The congregation moved into the townhouse in 2004, renovated the interiors, and installed a modern well-lit sanctuary with upholstered rows of blonde wood, beige walls, and hardwood floors.
On a Friday in January, a mix of about five dozen families with children and young childless couples packed into the sanctuary for a breezy service led by Shira Ginsburg, now in her 12th year as cantor of East End.
The synagogue’s rabbi Josh Stanton was off that night so a scruffy rabbinic intern, who would have a hard time getting into a bar down the street, assisted with the evening’s interpretations.
Cantors at many reform shuls often bring an acoustic guitar with them to keep the melody. Instead, a pianist clad in a gray cardigan and matching scarf softly struck the keys of a grand piano accompanying each hymn.

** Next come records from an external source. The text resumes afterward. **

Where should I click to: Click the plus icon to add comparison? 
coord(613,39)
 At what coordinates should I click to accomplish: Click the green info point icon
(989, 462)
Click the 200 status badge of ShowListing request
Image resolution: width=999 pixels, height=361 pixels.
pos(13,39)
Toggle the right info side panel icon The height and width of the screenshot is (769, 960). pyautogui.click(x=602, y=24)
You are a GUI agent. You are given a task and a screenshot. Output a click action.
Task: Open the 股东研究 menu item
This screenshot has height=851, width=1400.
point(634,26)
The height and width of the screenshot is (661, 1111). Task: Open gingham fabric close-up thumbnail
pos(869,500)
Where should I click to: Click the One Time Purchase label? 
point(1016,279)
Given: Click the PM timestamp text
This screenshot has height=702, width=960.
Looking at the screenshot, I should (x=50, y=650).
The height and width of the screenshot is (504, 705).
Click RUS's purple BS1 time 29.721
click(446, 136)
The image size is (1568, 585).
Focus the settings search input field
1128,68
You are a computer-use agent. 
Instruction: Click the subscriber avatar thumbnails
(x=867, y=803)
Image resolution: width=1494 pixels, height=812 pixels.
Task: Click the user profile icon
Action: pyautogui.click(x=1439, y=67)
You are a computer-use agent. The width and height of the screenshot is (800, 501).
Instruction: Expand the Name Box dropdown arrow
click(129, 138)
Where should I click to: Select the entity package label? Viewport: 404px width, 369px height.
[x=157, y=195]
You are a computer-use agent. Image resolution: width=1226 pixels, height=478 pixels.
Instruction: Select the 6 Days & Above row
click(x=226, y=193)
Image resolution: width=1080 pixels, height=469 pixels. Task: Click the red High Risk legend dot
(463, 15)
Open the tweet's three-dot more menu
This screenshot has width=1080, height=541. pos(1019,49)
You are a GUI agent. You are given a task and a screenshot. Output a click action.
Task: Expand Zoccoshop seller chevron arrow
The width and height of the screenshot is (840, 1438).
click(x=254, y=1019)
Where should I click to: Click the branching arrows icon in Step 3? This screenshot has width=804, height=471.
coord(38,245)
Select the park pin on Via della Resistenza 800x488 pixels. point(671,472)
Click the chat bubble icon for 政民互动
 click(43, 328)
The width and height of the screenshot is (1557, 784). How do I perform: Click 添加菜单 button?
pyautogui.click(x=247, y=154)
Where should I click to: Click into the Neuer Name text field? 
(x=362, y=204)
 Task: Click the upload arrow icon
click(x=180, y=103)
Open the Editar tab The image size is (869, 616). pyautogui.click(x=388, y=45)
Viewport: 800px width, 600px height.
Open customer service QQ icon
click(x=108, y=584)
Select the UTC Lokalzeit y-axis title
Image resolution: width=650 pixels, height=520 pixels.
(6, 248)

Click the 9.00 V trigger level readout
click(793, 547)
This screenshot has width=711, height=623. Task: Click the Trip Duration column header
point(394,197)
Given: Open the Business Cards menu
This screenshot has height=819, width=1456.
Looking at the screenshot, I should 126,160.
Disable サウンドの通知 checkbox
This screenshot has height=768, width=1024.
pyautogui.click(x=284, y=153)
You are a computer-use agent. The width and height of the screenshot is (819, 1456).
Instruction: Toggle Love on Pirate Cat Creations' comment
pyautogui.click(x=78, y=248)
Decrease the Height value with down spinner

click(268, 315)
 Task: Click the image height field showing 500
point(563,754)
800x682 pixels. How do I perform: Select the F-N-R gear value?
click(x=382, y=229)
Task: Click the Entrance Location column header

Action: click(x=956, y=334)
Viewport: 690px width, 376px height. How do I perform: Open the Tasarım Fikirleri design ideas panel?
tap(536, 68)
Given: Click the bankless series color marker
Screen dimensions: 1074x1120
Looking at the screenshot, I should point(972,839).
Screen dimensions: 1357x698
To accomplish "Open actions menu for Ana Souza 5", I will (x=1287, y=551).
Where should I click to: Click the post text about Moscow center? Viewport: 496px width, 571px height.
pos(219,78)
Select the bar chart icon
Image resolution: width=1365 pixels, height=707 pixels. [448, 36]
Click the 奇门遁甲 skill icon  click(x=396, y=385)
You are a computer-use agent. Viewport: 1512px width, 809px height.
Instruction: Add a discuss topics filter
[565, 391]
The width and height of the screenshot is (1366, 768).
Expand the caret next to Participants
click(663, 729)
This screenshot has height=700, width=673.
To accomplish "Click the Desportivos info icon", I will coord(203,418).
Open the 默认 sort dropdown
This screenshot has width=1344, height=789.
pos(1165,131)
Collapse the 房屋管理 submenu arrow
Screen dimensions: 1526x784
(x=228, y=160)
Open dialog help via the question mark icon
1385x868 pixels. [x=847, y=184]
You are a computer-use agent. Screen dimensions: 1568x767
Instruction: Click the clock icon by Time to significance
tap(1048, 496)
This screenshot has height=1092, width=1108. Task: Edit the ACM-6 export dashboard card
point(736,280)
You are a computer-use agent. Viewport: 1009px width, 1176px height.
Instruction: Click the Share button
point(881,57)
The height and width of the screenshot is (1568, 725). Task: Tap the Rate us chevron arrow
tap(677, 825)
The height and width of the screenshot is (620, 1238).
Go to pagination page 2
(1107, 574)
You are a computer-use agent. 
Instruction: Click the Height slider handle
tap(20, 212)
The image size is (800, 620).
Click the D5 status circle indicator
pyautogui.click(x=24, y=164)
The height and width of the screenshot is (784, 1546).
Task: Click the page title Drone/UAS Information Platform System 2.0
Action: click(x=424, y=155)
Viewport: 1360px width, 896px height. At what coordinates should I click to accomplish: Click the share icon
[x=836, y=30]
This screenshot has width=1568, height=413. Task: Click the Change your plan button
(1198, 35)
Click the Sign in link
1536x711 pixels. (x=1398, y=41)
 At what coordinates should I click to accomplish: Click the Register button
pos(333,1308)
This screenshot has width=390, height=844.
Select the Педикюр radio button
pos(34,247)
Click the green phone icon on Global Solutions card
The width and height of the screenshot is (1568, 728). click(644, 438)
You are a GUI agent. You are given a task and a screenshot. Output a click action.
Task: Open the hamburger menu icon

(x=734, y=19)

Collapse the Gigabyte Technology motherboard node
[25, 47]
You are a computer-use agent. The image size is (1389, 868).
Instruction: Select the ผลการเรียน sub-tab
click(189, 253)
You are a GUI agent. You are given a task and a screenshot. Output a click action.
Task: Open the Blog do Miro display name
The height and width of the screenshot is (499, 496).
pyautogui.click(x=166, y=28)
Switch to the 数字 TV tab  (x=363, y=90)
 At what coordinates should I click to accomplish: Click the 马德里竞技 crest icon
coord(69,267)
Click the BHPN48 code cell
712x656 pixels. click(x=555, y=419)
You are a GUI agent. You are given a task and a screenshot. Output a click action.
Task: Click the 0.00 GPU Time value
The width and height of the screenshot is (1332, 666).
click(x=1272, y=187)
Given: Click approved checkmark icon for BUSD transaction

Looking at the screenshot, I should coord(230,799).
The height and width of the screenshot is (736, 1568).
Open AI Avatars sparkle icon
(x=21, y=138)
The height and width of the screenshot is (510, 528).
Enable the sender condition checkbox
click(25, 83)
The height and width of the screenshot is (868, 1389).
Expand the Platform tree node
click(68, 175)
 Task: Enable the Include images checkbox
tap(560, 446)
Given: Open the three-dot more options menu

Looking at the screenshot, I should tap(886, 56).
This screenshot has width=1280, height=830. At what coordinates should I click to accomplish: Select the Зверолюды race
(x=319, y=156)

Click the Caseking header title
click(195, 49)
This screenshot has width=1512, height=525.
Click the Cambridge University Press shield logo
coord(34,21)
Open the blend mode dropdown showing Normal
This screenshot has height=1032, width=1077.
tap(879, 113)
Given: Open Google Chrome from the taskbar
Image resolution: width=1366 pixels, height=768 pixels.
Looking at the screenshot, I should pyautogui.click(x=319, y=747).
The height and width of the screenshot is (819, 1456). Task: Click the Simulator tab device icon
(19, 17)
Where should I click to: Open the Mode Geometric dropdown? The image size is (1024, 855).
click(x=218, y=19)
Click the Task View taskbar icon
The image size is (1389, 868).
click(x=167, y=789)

The piano’s major chords elevated Ginsburg’s powerful soprano voice which reverberated throughout the shul, ushering in Shabbat with a warm sonic embrace. The crowd joined in, zipping through Lekha Dodi and other hymns as a steady trickle of elder-aged congregants took seats on benches in the back of the room.
At the service’s midpoint, just after 7 pm, the rabbinic intern spoke of the weekend’s torah portion involving Moses’s fraught negotiations with the Pharaoh of Egypt and explored the concept of humility. He asked the shul’s members to consider how their words and actions influence others, and shared a personal resolution to listen more intently while keeping his thoughts to himself. A number of heads nodded in agreement.
The intern’s shortened sermon segued to a brief, silent Amidah before Ginsburg dove into the second half of the service.
Near the end of the evening, Ginsburg gestured toward the front row of the shul, where half a dozen pre-teens were sitting. She invited a tall, lanky adolescent whose bat mitzvah would happen in the shul the next day to recite a prayer in English from the bimah.
The young woman stood up straight and boomed through the prayer with ease and confidence, earning a mazel from the cantor. Two twenty-something women sitting across the sanctuary sat back and smiled.